“除非我死!”
杜子鸢不说话了,视线盯着他,不期然也看到了他受伤的手,用纱布缠着,像是很严重,她的心蓦得一沉,有些微痛,却也不说什么。
贺擎天注意到她看着自己手的视线,手干脆伸开,完全展示给她看;“我的手受伤了!”
看起来很严重,杜子鸢看到手里面也缠着纱布,而且伤口似乎在向纱布渗血。她皱皱眉,别过脸去,装没看见,其实心里还是很担心。

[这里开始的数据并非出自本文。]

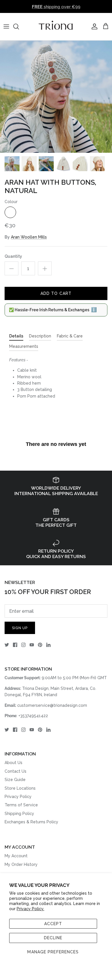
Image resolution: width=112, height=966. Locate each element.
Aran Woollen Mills (29, 237)
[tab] (16, 337)
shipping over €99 (56, 6)
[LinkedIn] (48, 645)
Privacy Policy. (30, 908)
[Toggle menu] (6, 26)
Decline (53, 938)
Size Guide (15, 779)
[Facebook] (15, 645)
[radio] (10, 212)
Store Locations (20, 788)
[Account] (93, 26)
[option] (56, 97)
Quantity (13, 256)
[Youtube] (32, 645)
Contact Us (15, 771)
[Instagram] (23, 645)
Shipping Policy (19, 813)
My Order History (21, 864)
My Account (16, 856)
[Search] (19, 26)
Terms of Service (21, 805)
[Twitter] (7, 645)
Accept (53, 923)
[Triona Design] (56, 26)
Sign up (20, 628)
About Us (13, 762)
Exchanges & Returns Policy (31, 822)
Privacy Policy (18, 796)
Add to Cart (56, 293)
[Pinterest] (40, 645)
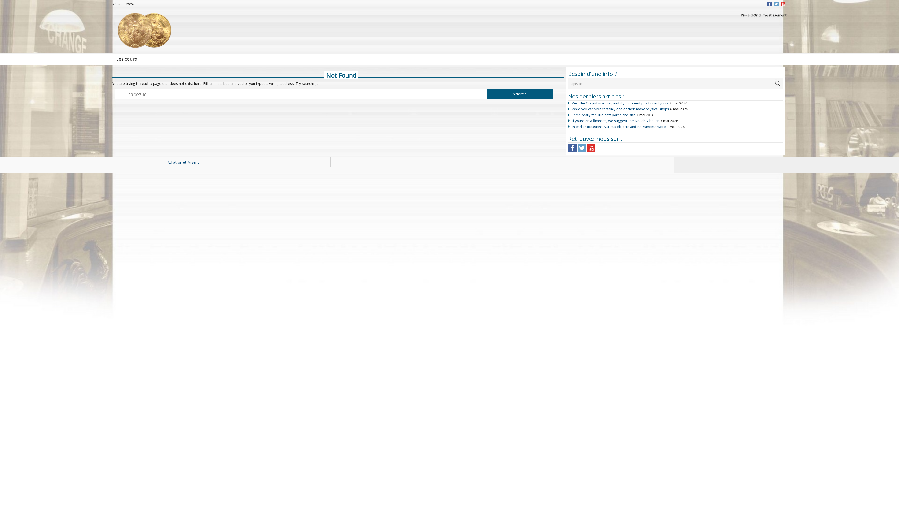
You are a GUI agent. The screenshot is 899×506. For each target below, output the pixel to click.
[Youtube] (591, 148)
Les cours (126, 59)
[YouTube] (783, 4)
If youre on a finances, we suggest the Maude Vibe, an (615, 120)
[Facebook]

他怔了怔,嘴角逐渐勾出向上的弧度。“流了很多血,是被酒杯玻璃扎破的!”
“不关我事!”她冷声道,可是视线还是转了过来,看到他解开了纱布,手掌上有着大大小小不少道割伤以及刺伤痕迹,她瞪了好几眼,那模样像是比受伤的他还疼。
贺擎天注视着她,满足的享受起她为他惊忧的神情。
“我不是医生!”杜子鸢嘴硬的道。“你赶紧去医院,不要赖在我家里!”
看着她别扭的神情,他好想笑,忍不住让笑容爬上脸庞。
“你赶紧走!”
“岳母让我叫你下去吃饭,今天就我们三个一起吃饭,如果你不想她难过,就立刻下来!”他轻声说完,开始缠着纱布。
“我先下楼,等你吃饭!”丢下一句话,他起身离开了。
杜子鸢闭上眼,却久久的烦闷着,因为贺擎天一句“除非我死”。她心里一下子烦躁起来,也是他的一句话,忽然又让她觉得有些诡异。为什么他不肯离婚呢?他妈妈不是也说早晚要离婚吗?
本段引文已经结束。